- **YOUR INSTRUCTIONS**: Please reproduce the entries below exactly from the line with "Given: Click the" through their last line, leaving out any pictures.

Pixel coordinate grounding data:
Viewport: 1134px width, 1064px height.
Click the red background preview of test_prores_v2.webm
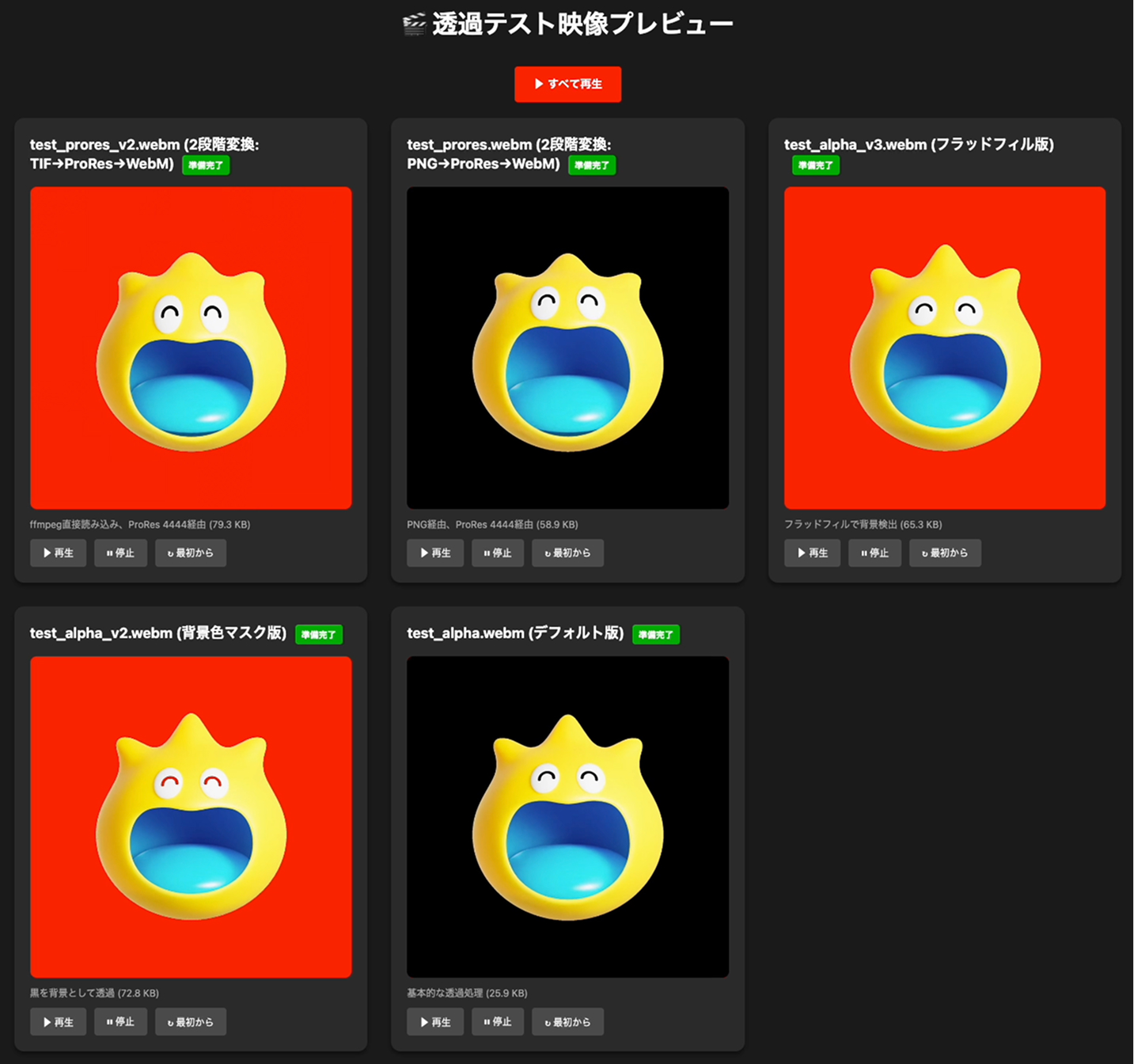191,347
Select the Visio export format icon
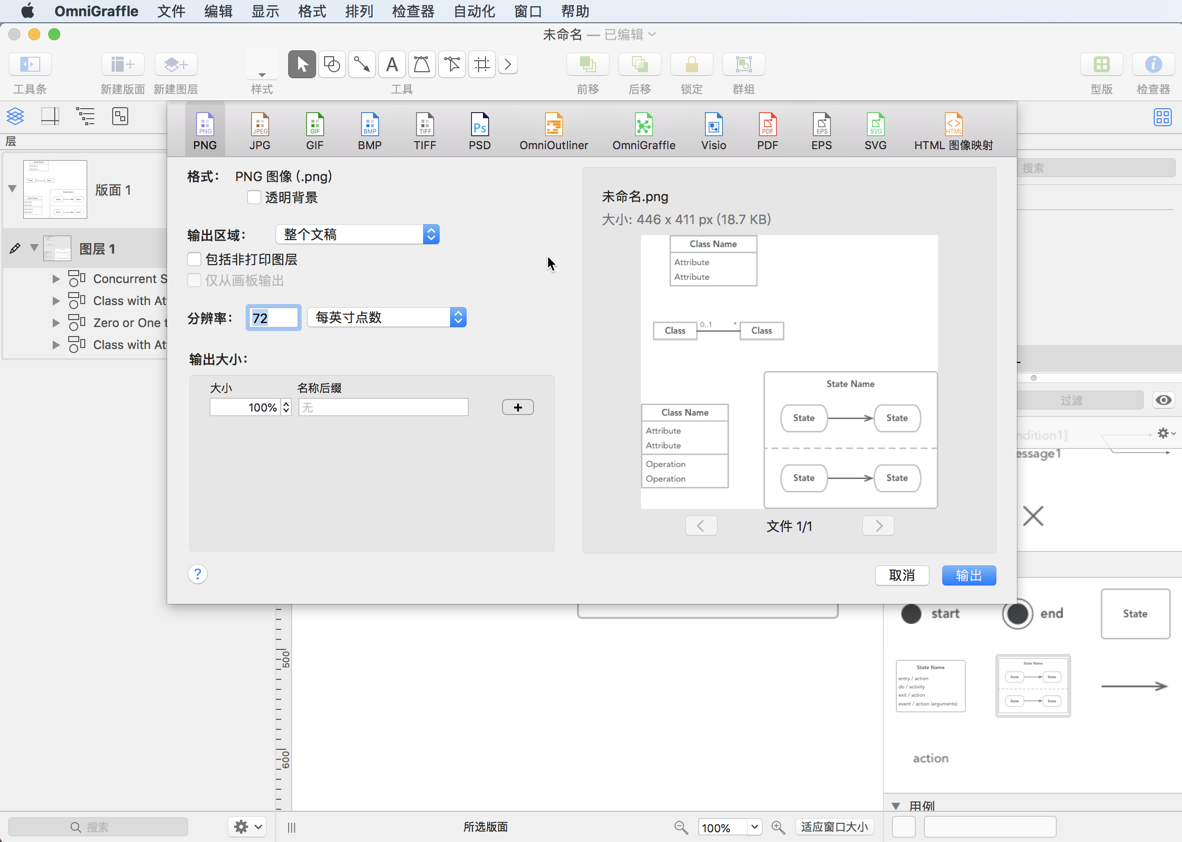1182x842 pixels. coord(713,129)
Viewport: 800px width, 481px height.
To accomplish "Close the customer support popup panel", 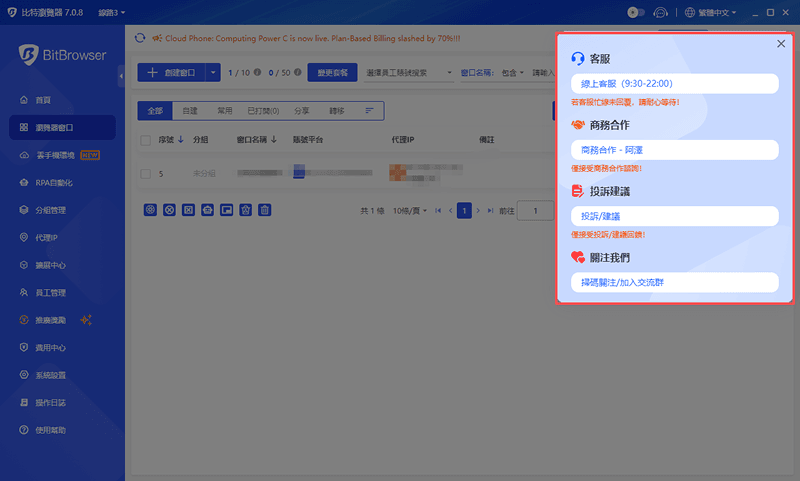I will click(x=781, y=44).
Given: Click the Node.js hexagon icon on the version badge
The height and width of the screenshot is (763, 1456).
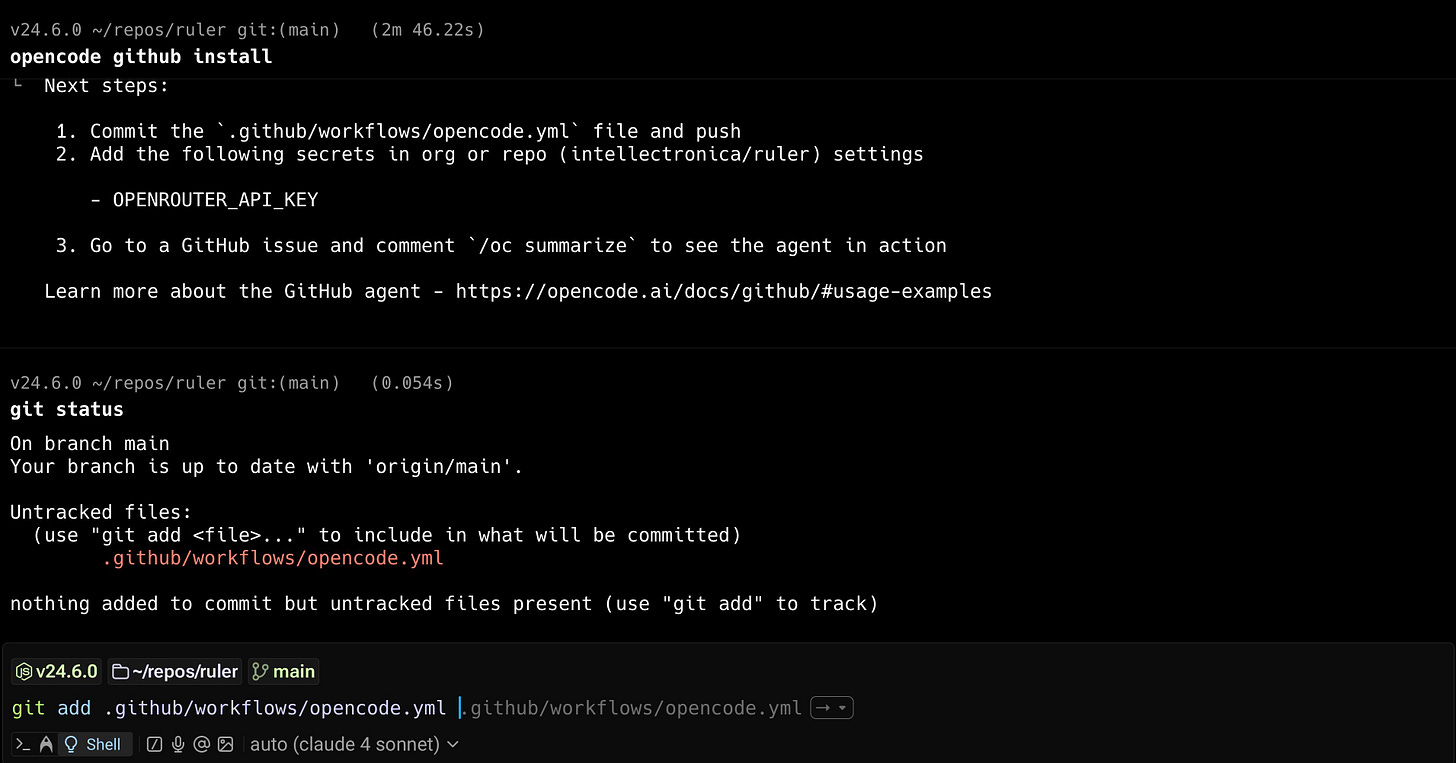Looking at the screenshot, I should click(x=24, y=671).
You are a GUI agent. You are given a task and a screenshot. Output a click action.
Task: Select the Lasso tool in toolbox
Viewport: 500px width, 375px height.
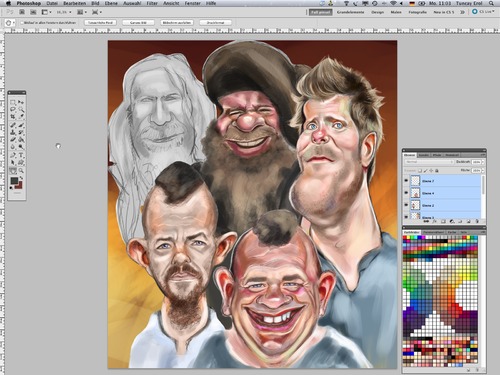tap(13, 109)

- **TASK RESULT**:
Given: Click the Node.js hexagon icon on the version badge
The height and width of the screenshot is (763, 1456).
Looking at the screenshot, I should click(x=24, y=671).
You are a GUI agent. You are given a task and a screenshot. Output a click action.
Task: Select the Lasso tool in toolbox
Viewport: 500px width, 375px height.
tap(13, 109)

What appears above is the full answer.